【5月14日 AFP】ワールドアスレティックス(World Athletics、世界陸連)が3月に発表した、トランスジェンダー選手の女子の部への参加を禁止する決定は、陸上以外のスポーツにも広く影響するとみられる。

 ここでは、ジェンダーに関する議論の中心に置かれてきた5人の選手を紹介する。

■キャスター・セメンヤ(陸上)

 五輪で2度、世界陸上(World Athletics Championships)で3度、陸上女子800メートルで優勝しているキャスター・セメンヤ(Caster Semenya、南アフリカ)は、テストステロン値が高い「アンドロゲン過剰症」であることを理由に、さまざまな議論を呼んだ。

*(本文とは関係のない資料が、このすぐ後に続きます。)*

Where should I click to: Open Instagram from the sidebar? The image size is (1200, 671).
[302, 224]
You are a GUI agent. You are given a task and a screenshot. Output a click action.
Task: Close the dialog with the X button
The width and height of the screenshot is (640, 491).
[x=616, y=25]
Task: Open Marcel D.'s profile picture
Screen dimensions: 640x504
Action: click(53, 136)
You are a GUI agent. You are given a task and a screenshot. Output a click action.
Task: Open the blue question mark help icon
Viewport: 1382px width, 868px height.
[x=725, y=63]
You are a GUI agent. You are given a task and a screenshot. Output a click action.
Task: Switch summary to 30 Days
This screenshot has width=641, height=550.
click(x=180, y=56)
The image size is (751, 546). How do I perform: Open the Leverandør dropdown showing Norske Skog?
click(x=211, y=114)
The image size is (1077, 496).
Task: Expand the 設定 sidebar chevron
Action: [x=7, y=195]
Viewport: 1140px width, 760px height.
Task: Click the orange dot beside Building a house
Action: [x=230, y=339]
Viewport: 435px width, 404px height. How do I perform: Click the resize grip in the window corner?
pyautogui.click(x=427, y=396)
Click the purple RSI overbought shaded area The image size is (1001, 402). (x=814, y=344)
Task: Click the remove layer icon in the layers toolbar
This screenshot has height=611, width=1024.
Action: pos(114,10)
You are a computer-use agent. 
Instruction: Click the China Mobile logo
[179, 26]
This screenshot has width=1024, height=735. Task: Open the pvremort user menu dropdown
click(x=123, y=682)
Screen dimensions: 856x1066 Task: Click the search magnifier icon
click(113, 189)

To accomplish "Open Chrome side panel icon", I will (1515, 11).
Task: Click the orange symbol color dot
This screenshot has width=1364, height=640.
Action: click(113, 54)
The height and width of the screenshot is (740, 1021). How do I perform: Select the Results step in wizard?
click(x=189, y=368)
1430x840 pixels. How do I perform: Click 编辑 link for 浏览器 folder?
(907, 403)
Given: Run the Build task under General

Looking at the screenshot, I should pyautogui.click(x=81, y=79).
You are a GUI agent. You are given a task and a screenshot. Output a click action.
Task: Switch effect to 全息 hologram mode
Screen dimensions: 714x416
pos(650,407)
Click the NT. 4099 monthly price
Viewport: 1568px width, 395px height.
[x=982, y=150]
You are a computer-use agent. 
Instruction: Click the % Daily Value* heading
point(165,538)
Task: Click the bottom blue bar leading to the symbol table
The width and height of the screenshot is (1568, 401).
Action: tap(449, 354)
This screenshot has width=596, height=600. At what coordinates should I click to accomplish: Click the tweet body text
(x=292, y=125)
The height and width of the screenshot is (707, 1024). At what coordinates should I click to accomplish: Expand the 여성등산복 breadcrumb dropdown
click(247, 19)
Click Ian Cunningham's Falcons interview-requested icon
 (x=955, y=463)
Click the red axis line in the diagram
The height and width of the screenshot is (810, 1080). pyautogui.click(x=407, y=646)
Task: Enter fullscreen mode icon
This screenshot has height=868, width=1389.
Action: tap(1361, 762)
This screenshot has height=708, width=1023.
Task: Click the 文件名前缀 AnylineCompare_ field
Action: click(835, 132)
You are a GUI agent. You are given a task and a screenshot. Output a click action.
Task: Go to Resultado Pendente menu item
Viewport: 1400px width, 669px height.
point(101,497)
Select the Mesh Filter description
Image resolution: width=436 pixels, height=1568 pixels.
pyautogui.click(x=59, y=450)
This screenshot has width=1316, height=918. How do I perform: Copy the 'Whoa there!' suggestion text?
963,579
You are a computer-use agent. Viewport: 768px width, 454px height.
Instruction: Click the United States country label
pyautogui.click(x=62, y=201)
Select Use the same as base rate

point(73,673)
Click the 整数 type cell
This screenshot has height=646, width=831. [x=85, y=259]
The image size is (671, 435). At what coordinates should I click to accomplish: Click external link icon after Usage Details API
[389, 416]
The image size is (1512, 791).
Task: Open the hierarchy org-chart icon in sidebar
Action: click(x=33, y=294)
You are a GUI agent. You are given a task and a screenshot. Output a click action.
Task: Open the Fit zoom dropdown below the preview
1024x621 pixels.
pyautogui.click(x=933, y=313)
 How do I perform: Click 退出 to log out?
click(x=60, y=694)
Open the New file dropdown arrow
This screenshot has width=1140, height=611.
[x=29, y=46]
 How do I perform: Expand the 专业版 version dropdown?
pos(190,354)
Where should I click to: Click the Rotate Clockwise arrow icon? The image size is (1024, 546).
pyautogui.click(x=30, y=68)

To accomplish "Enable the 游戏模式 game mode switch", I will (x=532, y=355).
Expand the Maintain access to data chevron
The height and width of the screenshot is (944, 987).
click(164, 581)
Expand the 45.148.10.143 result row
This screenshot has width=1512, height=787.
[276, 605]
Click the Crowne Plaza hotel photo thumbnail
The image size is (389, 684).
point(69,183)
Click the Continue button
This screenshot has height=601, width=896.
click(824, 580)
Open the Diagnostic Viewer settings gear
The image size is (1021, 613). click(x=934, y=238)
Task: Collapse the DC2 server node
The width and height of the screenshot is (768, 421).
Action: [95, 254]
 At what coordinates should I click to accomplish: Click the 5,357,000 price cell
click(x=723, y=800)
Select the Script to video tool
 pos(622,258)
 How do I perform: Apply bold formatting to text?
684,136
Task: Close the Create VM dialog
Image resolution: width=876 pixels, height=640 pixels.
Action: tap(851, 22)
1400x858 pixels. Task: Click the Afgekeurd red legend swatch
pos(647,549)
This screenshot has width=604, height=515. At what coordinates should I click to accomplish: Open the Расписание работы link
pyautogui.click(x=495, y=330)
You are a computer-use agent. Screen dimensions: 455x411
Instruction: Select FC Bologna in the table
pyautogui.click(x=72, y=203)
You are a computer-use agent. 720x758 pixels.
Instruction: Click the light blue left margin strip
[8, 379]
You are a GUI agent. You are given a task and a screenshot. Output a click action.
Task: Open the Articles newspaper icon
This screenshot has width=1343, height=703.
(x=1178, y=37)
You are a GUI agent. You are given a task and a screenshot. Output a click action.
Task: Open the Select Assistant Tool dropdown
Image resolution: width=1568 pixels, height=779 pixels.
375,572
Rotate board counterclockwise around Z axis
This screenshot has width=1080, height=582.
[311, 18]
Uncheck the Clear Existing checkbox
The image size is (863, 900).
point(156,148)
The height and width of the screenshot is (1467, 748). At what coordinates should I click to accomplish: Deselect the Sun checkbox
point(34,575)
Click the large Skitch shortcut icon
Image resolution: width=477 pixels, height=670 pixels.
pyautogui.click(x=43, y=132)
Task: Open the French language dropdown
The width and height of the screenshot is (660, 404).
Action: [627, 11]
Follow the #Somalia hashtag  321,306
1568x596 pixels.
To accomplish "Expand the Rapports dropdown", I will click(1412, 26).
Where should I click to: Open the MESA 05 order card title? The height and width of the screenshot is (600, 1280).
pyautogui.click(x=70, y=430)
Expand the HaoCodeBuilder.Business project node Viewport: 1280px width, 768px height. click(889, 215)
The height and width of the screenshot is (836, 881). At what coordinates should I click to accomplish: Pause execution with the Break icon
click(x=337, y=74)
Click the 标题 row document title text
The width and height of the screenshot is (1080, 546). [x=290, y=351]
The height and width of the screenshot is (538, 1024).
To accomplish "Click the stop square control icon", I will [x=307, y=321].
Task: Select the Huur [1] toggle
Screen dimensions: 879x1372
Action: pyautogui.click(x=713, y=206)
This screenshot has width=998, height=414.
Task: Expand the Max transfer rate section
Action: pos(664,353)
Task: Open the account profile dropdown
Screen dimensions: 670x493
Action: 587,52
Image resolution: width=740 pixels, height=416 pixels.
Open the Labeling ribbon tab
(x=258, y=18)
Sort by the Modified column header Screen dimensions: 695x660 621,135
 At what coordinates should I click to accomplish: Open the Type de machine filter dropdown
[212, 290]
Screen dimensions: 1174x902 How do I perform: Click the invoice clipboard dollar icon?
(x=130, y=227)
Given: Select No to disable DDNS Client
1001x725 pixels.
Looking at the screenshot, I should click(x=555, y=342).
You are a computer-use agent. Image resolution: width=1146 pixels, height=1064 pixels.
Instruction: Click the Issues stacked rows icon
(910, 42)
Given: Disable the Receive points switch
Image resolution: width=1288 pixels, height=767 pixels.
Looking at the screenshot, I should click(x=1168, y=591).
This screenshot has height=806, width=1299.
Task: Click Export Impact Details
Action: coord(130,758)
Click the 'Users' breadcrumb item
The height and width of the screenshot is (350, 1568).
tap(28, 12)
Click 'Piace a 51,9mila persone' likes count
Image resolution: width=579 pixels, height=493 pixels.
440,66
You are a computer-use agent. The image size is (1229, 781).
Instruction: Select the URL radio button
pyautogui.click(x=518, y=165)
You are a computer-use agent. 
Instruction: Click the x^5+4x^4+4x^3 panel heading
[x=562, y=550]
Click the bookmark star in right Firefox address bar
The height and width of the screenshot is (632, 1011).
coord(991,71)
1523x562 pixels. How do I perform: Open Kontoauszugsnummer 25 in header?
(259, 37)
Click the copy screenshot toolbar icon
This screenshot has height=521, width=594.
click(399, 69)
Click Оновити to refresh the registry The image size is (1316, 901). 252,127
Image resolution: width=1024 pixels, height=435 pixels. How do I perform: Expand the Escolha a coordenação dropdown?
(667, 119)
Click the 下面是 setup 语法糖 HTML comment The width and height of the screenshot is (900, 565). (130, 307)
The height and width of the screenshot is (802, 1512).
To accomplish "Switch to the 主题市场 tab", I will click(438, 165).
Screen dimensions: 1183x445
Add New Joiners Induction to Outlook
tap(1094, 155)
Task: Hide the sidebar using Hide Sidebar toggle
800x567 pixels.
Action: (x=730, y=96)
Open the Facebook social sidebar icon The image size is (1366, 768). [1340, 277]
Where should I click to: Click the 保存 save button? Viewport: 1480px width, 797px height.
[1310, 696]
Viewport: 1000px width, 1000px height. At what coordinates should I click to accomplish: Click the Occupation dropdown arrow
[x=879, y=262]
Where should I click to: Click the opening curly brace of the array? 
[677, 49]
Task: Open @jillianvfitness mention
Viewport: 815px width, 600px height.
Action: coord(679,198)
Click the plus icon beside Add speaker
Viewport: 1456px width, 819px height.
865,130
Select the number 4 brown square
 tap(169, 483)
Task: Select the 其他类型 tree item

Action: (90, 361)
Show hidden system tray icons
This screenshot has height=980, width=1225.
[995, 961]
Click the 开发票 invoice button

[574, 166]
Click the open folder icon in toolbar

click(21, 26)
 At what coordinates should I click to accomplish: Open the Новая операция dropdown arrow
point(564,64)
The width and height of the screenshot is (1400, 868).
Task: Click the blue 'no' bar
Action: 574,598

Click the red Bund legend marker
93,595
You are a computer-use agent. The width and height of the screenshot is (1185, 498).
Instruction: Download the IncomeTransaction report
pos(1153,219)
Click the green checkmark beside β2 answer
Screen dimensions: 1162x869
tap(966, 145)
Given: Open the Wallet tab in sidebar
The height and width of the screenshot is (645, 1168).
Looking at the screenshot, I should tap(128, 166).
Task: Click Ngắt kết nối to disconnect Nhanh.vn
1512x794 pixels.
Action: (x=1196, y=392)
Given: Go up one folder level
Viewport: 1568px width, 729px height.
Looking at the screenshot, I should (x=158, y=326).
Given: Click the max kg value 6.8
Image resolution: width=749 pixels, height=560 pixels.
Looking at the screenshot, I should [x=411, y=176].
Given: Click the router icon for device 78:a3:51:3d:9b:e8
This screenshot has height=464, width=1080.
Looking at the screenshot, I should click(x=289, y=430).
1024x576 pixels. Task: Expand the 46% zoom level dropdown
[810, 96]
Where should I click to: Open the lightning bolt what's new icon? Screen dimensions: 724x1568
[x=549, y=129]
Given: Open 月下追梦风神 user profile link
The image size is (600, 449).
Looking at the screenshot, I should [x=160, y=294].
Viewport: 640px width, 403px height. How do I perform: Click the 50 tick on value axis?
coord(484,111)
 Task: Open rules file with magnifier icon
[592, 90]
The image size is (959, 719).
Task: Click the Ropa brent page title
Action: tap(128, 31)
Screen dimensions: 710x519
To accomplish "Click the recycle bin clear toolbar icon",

 まだ18歳だったセメンヤが2009年の世界陸上ベルリン大会で優勝すると、彼女の存在は議論を巻き起こし、当時の国際陸上競技連盟(IAAF、現ワールドアスレティックス)は2011年、高アンドロゲン症の選手はテストステロン値が一般的な男子を下回る場合に限り大会に出場できるという規定を定めた。さらに2018年には、400メートルから1マイル走を対象とし、テストステロン値を下げる投薬治療を義務づけた。

 南アフリカ側は、こうした動きに猛反発。セメンヤ本人は、自身を「遅く」しようとしていると訴えて法廷闘争に持ち込んだが敗れ、2019年の世界陸上ドーハ大会は欠場を強いられた。200メートルでの出場を目指した東京五輪では予選会を突破できず、5000メートルで出場した昨年の世界陸上オレゴン大会でも、決勝に勝ち残れなかった。

■ローレル・ハバード(重量挙げ)

 2021年8月、ニュージーランドの重量挙げ選手ローレル・ハバード(Laurel Hubbard)は東京五輪に43歳で参加し、トランスジェンダーとして史上初の五輪出場を果たした。

 ハバードは少なくとも1年にわたり、血中テストステロン値の五輪参加基準を満たしていたが、出場には大きな批判が集まった。大会後の2021年末、国際オリンピック委員会(IOC)は、トランスジェンダーや「体の性のさまざまな発達状態(性分化疾患、DSD)」の選手の参加基準に関する統一のガイドライン策定を断念し、各競技の統括団体に判断を委ねることを発表した。